The ALJ engaged in a thorough examination of the evidence in the record, including the evidence relating specifically to Plaintiff's complaints of knee pain. The ALJ noted Plaintiff had a history of knee pain and obesity and concluded it would limit Plaintiff to work at the light exertional level. (Tr. at 16.) As the ALJ recounted, Plaintiff reported in January 2018 that she had suffered from bilateral knee pain for several years. (Tr. at 16.) She described the pain as moderate, with symptoms including pain with stairs, locking, popping, and giving way, and reported having had knee surgery four years previously. (Id. at 292.) Plaintiff's family physician, Dr.
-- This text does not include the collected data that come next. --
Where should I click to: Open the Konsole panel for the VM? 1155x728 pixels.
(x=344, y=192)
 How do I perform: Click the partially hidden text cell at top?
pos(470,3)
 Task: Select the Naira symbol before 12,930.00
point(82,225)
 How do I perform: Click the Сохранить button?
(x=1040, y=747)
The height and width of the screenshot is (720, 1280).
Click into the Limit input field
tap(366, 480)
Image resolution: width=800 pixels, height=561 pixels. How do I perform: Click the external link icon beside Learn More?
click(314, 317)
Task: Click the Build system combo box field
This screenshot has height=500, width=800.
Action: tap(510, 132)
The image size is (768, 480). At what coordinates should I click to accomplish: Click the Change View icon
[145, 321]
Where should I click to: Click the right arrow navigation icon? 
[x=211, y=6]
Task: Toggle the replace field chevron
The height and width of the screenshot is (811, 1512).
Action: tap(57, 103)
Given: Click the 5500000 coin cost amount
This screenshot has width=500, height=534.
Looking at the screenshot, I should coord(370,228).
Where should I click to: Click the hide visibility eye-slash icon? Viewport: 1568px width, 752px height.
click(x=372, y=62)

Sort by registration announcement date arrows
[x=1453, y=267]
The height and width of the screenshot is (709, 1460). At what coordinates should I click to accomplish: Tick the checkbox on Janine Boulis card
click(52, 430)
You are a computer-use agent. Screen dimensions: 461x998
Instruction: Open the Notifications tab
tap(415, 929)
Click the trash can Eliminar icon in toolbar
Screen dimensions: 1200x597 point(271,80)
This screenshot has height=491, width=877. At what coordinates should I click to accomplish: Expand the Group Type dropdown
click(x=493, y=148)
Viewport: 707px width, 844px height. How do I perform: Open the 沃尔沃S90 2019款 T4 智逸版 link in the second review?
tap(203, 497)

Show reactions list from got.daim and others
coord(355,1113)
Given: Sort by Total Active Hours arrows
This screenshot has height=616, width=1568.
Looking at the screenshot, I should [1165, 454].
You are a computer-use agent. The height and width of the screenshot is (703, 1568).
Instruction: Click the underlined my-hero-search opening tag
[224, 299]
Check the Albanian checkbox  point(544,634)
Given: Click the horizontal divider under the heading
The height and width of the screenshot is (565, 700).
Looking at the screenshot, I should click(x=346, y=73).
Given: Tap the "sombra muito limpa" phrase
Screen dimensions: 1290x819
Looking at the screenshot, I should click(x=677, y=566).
Steven Scheufler, characterized her knee symptoms at that point as stable and nonprogressive; noted an exam showed normal gait and pain with range of motion; and recommended avoiding re-injury, kneeling, and squatting, as well as using ice therapy, a compression wrap, and engaging in active range-of-motion. He renewed her prescription for the pain reliever Norco. (Id. at 292-94.)

Medical records indicate a two-year prior history of similar exams and treatment by Dr. Scheufler. See e.g., Tr. at 310-11 (March 9, 2017 visit included knee pain; no gross edema but pain upon palpation; recommend RICE [rest, ice, elevation], active range of motion, and continue Norco as needed); Tr. at 308 (May 9, 2017 exam noted normal gait; recommendation includes exercise and weight loss); Tr. at 304-05 (June 9, 2017 symptoms include pedal edema; normal gait; pain medication renewed); Tr. at 297 (September 11, 2017 diagnosis of bilateral knee pain; recommend avoiding re-injury, avoid kneeling and squatting; use ice therapy and compression wrap; active range of motion and increase physical activity.)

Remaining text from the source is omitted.